Federal and state regulators will sue to block Lifespan and Care New England Health System's proposed merger, which officials said Thursday would increase prices, reduce quality and stifle wages.
The two largest providers in the Rhode Island would control at least 70% of the inpatient general acute care and inpatient behavioral health markets, the Rhode Island Attorney General's Office and Federal Trade Commission said. The two regulators will file a complaint in federal court seeking a temporary restraining order and preliminary injunction to stop the deal, which the Providence-based not-for-profit systems initially proposed in September 2020.
"If this extraordinary and unprecedented level of control and consolidation were allowed to go forward, nearly all Rhode Islanders would see their healthcare costs go up for healthcare that is lower in quality and harder to access, and Rhode Island's healthcare workers would be harmed," Rhode Island Attorney General Peter Neronha wrote in a 150-page report.
While some merger and acquisition experts claim that the state boundaries are too narrow when measuring competition, the combined health system would still have dominant market shares after looping in the surrounding Massachusetts towns, according to the FTC's analysis. The merged system would still control at least 60% of the inpatient market and 50% of the inpatient behavioral health market.
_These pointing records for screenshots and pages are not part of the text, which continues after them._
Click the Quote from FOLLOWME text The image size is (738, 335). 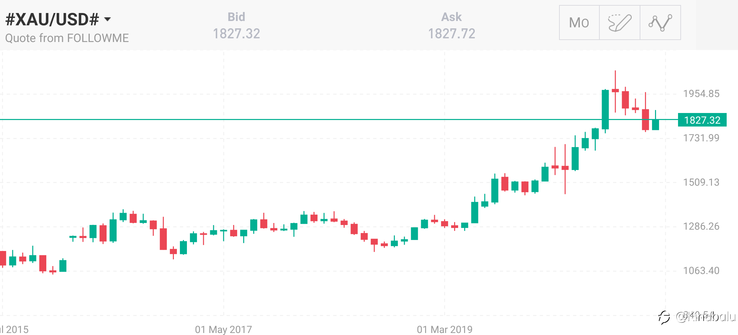point(67,38)
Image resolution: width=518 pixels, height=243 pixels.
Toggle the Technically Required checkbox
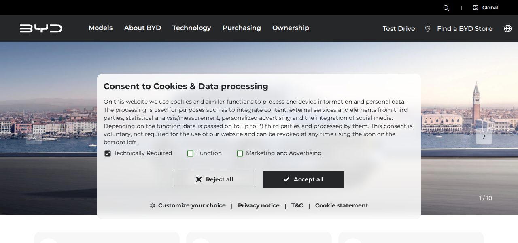pyautogui.click(x=108, y=153)
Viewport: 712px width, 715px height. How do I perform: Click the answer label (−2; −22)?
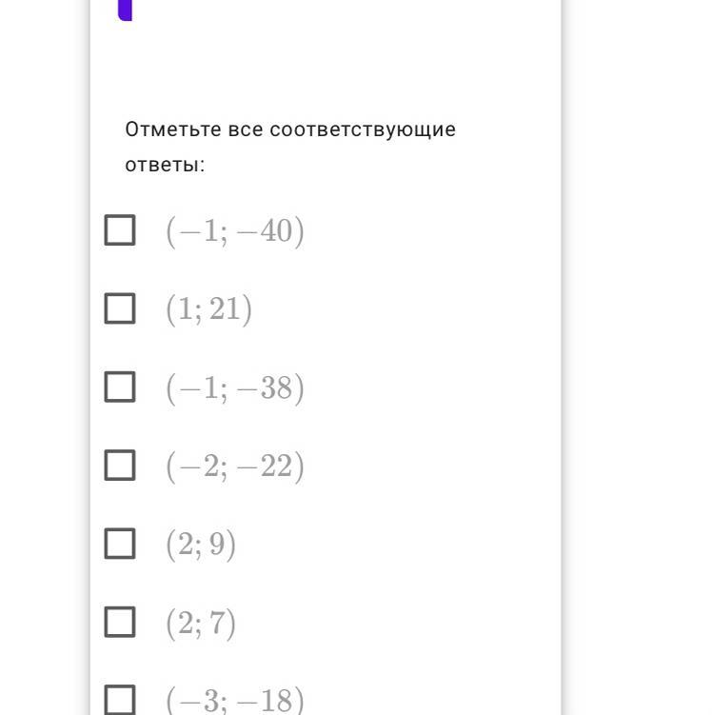(235, 467)
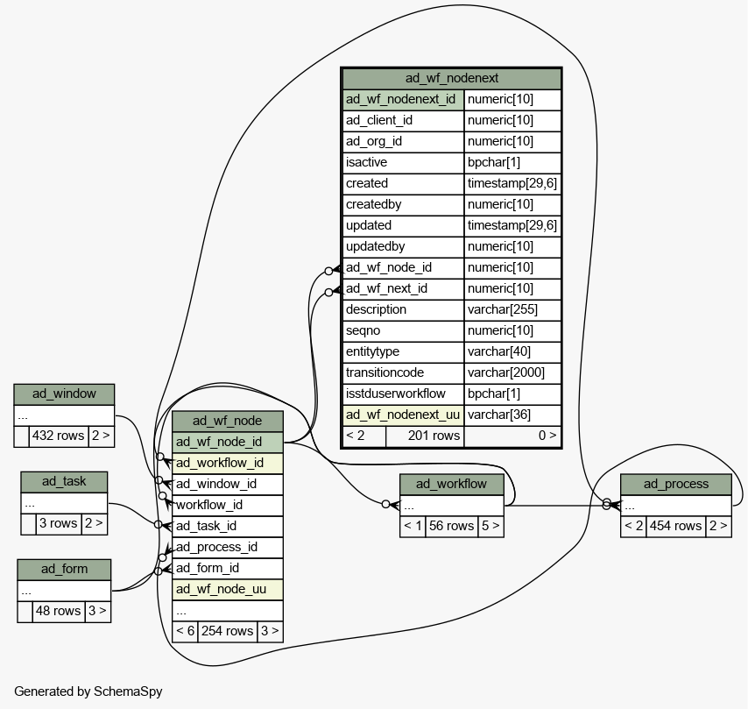The height and width of the screenshot is (709, 748).
Task: Open the ad_wf_nodenext table header
Action: 451,78
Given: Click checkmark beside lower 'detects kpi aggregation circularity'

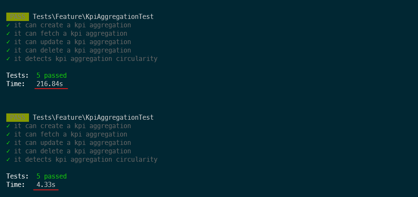Looking at the screenshot, I should pos(8,160).
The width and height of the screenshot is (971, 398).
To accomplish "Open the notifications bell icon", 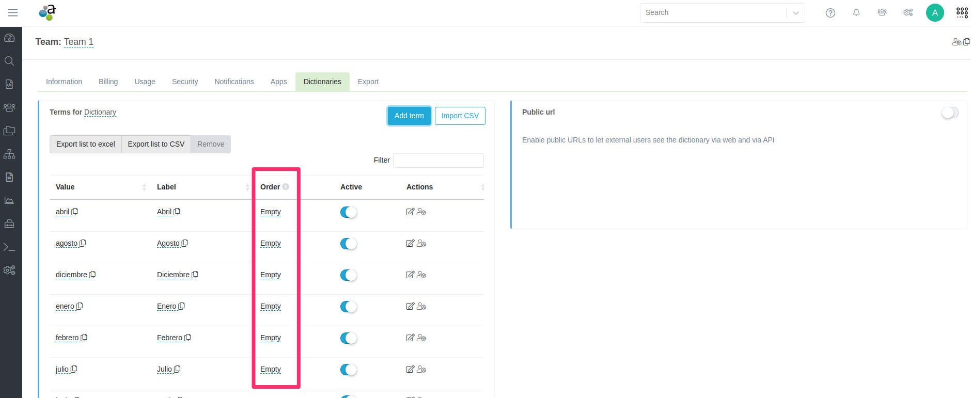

Commissioner Rebecca Kelly Slaughter and Chair Lina Khan focused on the labor market impact.
"Just as consumers are worse off when mergers diminish competition for goods and services based on price, quality and innovation, workers suffer when mergers diminish competition for their labor and employers are insulated from competition driving improved wages, benefits, working conditions and other terms of employment," they wrote in a concurring statement. "We take seriously concerns about competition in labor markets and will be vigilant in probing the effects mergers may have on competition for workers' labor."
Executives from Lifespan, Care New England and Brown University—which would be an affiliate of the new system—said in statements that they were disappointed with the decision.
"We thought it was the right thing to do, but now we will need to move on to a new path forward," CNE CEO Dr. James Fanale said. "There is always a path forward, and we will explore all options to find the best possible—and acceptable to regulatory bodies—solution for access to affordable, quality, healthcare."
Care New England and Lifespan have partnered for decades but haven't been able to formalize merger talks.